# Did Paul Make it to Spain? Why or Why Not.



## N. Eshelman

I am wondering your thoughts on whether Paul made it all the way to Spain on his 4th missionary journey? (Romans 15: 24, 28)


----------



## kvanlaan

Pardon my ignorance, but is there not some evidence that that's where he started from in the first place? If so, then the question is: did he eventually go home? 

Sure, that makes sense.


----------



## py3ak

If you have Lenski on Hebrews, I remember him giving a pretty convincing argument that Paul did make it to Spain; but I don't have the book to hand anymore to give you a synopsis.


----------



## SolaScriptura

Yes, I believe he did. 

The reason - we have the uniform testimony of the early church. And that is no little thing. My question would be - what evidence do you have that negates the testimony of the Church?


----------



## kvanlaan

But is the testimony of the church interwoven with the 'traditions' of the RCC? Or is this independent of it? (Asking out of ignorance here).


----------



## au5t1n

He said "testimony of the _early_ church." The RCC - whatever they may claim - did not exist.


----------



## kvanlaan

> He said "testimony of the early church." The RCC - whatever they may claim - did not exist.

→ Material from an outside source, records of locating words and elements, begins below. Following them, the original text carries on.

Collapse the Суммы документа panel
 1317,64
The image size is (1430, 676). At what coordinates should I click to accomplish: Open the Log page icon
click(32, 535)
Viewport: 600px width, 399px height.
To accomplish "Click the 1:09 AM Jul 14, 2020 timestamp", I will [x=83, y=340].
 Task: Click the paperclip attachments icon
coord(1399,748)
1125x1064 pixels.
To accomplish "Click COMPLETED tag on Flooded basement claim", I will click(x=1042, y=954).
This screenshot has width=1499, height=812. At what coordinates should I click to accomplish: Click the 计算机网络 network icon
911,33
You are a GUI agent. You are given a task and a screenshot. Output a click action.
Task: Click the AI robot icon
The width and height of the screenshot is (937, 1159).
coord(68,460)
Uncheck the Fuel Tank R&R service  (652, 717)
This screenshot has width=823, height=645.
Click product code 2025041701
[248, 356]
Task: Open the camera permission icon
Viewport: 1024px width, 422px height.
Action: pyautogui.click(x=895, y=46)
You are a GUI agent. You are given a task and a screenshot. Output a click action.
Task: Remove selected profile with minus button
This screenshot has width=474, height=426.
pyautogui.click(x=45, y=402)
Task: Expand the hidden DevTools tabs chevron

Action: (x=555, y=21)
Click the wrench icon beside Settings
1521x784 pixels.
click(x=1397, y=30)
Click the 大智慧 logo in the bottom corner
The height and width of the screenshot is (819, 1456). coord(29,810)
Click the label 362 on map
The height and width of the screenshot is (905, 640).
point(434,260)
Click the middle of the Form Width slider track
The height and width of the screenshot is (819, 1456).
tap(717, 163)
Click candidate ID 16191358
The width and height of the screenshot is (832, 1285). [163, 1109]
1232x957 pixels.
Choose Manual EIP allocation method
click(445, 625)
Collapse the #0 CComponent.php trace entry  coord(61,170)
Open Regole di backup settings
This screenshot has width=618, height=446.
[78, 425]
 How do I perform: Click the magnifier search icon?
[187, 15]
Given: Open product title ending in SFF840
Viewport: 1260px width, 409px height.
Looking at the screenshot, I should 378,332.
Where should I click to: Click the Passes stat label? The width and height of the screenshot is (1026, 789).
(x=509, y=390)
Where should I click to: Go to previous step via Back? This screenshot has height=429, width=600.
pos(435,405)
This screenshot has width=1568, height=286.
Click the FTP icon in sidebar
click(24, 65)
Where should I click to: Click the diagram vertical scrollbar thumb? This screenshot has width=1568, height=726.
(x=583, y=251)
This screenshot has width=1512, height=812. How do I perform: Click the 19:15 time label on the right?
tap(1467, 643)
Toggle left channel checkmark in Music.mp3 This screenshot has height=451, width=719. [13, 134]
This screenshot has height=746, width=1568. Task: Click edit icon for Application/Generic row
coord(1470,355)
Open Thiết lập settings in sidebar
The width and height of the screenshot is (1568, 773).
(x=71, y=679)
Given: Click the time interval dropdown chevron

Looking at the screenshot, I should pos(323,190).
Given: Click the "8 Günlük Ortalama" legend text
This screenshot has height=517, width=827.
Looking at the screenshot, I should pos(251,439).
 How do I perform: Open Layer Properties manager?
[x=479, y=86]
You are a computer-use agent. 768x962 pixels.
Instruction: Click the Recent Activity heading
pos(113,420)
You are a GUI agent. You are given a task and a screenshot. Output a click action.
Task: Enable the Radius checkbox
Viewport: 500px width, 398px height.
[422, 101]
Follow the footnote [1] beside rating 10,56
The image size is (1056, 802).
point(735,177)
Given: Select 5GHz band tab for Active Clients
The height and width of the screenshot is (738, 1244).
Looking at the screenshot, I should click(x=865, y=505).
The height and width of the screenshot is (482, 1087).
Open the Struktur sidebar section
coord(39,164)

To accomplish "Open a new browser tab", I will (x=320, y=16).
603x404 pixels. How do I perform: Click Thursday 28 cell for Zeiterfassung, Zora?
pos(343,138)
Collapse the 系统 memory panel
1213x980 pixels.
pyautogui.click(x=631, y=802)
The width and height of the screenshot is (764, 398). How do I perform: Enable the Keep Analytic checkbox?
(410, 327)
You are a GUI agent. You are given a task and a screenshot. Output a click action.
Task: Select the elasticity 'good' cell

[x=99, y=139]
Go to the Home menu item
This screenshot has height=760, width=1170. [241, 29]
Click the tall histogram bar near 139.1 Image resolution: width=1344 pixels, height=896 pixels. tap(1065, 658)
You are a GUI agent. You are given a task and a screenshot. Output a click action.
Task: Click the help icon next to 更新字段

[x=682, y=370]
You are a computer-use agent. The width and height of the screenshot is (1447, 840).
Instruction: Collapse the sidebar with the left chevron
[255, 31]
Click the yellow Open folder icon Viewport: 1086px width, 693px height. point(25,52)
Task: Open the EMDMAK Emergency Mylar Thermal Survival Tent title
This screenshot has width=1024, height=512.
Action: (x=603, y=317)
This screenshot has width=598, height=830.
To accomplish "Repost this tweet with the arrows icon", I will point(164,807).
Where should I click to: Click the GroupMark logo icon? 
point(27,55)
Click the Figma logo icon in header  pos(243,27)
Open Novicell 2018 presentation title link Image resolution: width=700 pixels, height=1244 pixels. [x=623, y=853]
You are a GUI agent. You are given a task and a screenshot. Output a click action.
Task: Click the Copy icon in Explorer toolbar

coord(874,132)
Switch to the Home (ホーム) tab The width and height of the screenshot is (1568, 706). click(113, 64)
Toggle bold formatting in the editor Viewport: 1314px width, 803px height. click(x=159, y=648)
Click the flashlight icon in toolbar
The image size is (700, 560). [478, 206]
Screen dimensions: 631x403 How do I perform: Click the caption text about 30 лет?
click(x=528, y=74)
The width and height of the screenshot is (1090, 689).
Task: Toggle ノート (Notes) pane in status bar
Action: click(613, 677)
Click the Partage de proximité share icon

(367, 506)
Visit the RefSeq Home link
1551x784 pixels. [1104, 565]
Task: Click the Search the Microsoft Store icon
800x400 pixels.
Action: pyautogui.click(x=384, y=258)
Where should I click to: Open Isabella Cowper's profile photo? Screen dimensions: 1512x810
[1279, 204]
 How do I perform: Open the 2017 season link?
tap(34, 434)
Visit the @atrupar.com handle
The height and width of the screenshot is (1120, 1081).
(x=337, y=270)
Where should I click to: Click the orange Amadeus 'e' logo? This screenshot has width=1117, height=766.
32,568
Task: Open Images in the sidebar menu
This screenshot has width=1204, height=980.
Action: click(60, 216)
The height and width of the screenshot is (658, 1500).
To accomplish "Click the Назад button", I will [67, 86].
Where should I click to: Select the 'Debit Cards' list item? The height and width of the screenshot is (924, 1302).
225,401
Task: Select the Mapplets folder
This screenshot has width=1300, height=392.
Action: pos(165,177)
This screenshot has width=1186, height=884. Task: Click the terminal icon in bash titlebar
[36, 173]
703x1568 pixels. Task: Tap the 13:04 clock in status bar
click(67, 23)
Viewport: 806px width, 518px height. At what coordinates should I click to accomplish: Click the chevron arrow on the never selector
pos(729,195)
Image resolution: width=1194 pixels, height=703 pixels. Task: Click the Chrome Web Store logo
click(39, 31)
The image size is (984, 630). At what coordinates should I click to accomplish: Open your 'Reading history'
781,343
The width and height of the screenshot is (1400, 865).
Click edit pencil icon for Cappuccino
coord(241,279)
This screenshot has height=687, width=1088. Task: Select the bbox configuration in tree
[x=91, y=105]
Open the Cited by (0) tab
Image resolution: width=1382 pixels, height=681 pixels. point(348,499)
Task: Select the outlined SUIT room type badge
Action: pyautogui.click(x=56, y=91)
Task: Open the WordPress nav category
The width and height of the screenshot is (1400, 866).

Fair enough, but it seems that both the RC and EO have traditions of saints from the early church that I don't recall from any reading outside of their particular writings, Bible or otherwise.


----------



## au5t1n

kvanlaan said:


> He said "testimony of the early church." The RCC - whatever they may claim - did not exist.
> 
> 
> 
> 
> Fair enough, but it seems that both the RC and EO have traditions of saints from the early church that I don't recall from any reading outside of their particular writings, Bible or otherwise.
Click to expand...

 
I believe SolaScriptura is referring to the writings of the ante-Nicene church fathers, not to RC or EO traditions.


----------